I’ve had pasta a million different ways. In my homemade beef noodle soup. Lovingly coaxed into an elegant yet rustic form at Flour+Water. Even in it’s most refined form, at restaurants like French Laundry and Marea. And through all of these culinary experiences, I got to thinking about the beauty of this ingredient. Think about it: something as simple as flour and eggs, transcending so many different cultures, and being enjoyed by so many people. I decided to embark on a quest to make my own pasta dough, and make it well.
Armed with a bottle of Veuve Cliquot and with the ingredients all laid out in front of me, I began by making a well in the flour, and mixing in my eggs by hand. Slowly the dough started to come together, changing in both color and texture. I noticed that it was a little bit dry, so I added another egg (even though the recipe didn’t call for it) and the first thing that I thought was that if eggs were shots of bourbon, this dough would be wasted.
As I kneaded the dough together, I couldn’t help but think how much hard work this was and I really began to truly appreciate the effort chefs put into all the amazing pasta dishes I’ve had in my life. My hands began to get tired and doubt was starting to fill my head. Was I kneading the dough the right way? Was I applying enough pressure? What if this pasta sucks? To boost my confidence, I decided to pour myself some Macallan 12 to rid myself of pasta dough insecurities. (Single malt scotch makes me feel like a super star in any situation)
Once the dough came together, I rubbed it with olive oil and let it rest. After the dough had rested, it pretty much resembled the aforementioned drunk person: relaxed and greased up. I then set up the pasta maker to sheet the pasta and began feeding it through the machine. As the pasta began to lengthen, I had some difficulty rolling it through in a straight line and pulling it out at the same time. Fueled by scotch, I became very determined and was cranking the handle so furiously that at times it flew out from the machine. I think the last time I concentrated that hard at something was when I took my SATs.

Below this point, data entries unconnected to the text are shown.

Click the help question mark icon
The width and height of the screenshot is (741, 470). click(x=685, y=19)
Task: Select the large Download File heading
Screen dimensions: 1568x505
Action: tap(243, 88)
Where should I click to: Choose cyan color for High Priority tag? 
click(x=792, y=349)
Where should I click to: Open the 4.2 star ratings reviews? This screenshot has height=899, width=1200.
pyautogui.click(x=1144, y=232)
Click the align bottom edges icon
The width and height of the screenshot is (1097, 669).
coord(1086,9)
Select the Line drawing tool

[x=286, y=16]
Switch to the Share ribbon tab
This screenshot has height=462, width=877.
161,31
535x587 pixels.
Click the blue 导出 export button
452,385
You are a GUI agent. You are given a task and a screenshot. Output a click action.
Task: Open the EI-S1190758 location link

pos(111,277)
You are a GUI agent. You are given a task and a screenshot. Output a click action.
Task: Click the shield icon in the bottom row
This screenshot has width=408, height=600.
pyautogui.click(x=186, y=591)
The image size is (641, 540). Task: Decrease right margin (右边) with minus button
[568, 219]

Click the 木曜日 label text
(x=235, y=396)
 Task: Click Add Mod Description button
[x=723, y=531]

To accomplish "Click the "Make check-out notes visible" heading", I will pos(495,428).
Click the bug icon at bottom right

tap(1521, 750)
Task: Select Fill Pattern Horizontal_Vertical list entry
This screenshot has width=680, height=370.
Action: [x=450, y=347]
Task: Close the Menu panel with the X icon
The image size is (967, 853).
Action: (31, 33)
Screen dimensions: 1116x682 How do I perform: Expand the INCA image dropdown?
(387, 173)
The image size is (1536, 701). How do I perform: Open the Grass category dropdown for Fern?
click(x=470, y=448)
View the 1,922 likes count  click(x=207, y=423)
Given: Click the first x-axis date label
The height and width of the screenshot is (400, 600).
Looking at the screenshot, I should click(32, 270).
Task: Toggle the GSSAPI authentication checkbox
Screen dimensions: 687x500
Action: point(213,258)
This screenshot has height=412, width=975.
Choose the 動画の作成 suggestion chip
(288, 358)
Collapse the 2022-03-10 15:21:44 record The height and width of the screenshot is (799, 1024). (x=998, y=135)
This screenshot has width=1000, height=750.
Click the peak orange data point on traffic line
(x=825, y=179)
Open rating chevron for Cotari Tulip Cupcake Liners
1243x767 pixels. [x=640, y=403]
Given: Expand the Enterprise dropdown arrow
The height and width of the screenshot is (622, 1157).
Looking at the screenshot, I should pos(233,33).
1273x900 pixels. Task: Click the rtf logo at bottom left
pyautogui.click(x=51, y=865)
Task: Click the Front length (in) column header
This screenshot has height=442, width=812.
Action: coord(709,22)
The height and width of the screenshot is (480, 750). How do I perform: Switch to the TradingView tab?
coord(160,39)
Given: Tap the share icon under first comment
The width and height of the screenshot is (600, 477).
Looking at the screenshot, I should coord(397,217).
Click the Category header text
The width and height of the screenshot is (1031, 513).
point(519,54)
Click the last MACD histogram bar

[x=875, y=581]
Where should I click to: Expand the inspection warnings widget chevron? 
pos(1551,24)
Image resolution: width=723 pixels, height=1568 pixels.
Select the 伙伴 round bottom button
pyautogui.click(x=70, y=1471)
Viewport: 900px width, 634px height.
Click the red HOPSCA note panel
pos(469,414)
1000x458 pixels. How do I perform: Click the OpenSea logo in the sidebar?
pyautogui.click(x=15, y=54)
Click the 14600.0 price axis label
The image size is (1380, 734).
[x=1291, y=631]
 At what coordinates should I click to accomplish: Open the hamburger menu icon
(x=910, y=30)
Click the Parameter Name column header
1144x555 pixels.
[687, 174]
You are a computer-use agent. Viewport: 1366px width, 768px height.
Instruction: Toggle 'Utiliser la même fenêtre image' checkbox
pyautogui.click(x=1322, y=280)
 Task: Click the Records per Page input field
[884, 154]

After passing the pasta numerous times through the machine, I finally got the pasta to resemble the thickness of pappardelle. Maybe I had beer goggles but I was decently impressed with my work. The pork ragu that I had cooking at the same time was almost ready (which was good because I was really getting tired of looking at that pasta dough). I finally served my dish to my hungry family who thoroughly enjoyed it.